VMware, best known for virtualizing x86-based servers, is expanding into tools that can manage both virtualized servers and their attached networked storage, combining two key data center assets under one management interface.
VMware this week introduced Infrastructure 3, designed to aggregate both servers and storage as virtualized resources that can be more easily manged by one administrator. In effect, many combinations of an operating system and applications can be assigned virtual machines and disk space without the operator necessarily knowing the details of any of the physical devices.
The VMware products that make it possible—the ESX 3.0 virtual server, the VMotion virtual machine migrator, and VirtualCenter 2.0, a multiple virtual machine management tool—"aren't exactly new," writes Illuminata analyst Gordon Haff in a report this week. But the way VMware has packaged their capabilities into one management console and reduced their pricing "breaks new ground," he wrote.

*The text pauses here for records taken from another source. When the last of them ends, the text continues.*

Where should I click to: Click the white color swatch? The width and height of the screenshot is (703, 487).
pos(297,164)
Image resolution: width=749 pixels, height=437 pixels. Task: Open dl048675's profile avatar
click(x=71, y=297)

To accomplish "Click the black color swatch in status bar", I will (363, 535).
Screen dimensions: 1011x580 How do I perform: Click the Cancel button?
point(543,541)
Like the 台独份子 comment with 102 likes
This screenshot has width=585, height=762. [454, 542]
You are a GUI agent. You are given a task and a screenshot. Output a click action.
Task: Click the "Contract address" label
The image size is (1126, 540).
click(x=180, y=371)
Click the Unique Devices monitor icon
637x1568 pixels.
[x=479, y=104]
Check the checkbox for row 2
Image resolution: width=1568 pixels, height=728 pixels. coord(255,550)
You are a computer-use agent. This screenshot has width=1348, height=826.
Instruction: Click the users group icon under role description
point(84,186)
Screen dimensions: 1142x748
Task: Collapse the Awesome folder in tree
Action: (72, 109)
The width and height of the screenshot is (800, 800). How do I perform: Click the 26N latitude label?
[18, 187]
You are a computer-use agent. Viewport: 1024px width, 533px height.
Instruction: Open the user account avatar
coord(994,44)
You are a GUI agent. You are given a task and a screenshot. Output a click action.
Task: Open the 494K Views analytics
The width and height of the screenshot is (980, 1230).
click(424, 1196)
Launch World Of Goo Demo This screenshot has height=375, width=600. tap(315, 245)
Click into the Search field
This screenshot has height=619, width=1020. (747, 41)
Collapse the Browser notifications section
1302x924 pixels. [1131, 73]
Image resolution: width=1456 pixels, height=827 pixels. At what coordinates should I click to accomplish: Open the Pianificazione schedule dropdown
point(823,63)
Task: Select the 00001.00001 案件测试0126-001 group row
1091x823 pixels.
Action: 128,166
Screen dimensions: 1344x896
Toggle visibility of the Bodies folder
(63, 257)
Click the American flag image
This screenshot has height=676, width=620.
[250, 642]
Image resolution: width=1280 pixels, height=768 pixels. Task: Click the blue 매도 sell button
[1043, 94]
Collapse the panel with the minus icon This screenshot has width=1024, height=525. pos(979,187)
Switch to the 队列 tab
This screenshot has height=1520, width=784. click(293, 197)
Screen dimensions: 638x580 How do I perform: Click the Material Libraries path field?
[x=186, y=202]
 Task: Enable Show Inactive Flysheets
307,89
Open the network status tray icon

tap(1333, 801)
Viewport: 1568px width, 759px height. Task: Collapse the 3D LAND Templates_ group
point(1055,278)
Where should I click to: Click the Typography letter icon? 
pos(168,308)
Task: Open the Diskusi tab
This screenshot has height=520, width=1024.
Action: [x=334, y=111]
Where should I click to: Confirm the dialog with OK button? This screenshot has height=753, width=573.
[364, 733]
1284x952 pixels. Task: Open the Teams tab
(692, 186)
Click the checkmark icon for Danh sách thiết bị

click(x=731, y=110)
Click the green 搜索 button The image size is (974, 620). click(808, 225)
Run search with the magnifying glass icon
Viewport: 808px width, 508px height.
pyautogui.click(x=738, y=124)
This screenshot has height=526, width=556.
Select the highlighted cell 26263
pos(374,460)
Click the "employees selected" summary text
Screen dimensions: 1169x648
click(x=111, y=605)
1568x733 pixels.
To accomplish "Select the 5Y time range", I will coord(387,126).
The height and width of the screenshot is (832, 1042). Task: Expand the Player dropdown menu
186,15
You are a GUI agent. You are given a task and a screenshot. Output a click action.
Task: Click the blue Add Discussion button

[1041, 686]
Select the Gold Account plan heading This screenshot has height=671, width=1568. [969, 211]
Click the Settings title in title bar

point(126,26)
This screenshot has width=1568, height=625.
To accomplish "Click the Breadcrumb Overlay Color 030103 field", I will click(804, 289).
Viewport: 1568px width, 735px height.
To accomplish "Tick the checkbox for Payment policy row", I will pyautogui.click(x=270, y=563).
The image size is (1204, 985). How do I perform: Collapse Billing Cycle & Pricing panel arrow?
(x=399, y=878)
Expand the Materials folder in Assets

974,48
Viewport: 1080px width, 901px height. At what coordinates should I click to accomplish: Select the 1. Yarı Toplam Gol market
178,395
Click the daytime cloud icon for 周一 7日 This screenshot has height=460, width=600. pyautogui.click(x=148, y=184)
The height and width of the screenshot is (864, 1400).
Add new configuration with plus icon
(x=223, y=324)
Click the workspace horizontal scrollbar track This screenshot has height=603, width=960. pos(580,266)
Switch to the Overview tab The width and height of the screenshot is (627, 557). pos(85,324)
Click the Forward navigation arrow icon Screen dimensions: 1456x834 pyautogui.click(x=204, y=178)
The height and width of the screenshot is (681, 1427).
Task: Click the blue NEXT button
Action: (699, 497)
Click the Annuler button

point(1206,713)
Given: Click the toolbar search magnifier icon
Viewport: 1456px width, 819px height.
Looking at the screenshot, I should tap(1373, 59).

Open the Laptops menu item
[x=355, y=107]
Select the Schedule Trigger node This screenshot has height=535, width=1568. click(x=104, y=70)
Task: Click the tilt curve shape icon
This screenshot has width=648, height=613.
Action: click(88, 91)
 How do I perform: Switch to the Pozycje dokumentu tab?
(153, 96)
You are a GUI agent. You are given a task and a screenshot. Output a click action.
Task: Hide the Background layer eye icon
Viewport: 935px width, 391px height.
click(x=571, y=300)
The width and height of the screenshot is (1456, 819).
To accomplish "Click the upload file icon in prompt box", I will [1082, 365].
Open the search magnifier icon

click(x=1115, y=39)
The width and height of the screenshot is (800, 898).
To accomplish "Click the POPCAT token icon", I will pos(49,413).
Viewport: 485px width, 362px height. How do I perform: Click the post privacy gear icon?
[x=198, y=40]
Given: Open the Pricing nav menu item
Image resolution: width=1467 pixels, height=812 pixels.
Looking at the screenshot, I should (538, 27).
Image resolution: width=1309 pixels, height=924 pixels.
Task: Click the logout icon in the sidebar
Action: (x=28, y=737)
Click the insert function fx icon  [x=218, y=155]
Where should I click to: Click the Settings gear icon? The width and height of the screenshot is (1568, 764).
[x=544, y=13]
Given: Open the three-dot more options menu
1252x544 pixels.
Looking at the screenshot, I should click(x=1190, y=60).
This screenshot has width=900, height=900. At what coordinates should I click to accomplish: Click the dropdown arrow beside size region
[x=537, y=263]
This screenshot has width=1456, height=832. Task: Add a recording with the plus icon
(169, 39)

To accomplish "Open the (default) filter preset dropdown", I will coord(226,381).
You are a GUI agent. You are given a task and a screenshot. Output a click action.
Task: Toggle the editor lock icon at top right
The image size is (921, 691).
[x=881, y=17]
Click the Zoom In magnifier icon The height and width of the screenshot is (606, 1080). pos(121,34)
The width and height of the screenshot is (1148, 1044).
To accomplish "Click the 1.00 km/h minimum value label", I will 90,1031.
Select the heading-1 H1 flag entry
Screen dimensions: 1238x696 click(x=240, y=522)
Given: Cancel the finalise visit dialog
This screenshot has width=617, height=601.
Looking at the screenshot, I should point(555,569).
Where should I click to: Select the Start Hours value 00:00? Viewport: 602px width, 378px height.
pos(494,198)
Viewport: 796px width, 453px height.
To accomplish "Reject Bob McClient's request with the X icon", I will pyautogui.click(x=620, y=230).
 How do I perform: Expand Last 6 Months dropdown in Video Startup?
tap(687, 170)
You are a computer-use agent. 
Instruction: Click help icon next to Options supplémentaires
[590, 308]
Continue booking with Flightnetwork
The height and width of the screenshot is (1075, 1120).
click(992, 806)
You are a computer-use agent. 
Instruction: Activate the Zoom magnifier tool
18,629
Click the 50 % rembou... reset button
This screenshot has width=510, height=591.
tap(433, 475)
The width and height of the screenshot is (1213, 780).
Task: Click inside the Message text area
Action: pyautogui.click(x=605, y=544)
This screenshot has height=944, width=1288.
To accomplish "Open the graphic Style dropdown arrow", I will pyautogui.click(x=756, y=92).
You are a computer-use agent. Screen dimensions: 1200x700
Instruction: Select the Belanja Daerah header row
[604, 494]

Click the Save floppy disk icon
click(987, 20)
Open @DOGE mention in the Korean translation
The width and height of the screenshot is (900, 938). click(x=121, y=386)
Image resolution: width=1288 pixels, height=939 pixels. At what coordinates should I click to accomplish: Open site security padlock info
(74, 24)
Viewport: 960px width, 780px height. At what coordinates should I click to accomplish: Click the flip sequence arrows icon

In addition to the existing products, VMware has added the functions of distributed job scheduling, high availability or automated failover of a virtual machine from one server to another, and consolidated backup, letting Infrastructure 3 manage x86 servers and their storage throughout a server farm or data center.
Infrastructure 3 Starter is priced at $1,000 for small businesses being run on a two-way server; Infrastructure 3 Standard is priced at $3,750 for consolidating departmental level servers; the Enterprise version is designed for data centers and is priced at $5,750.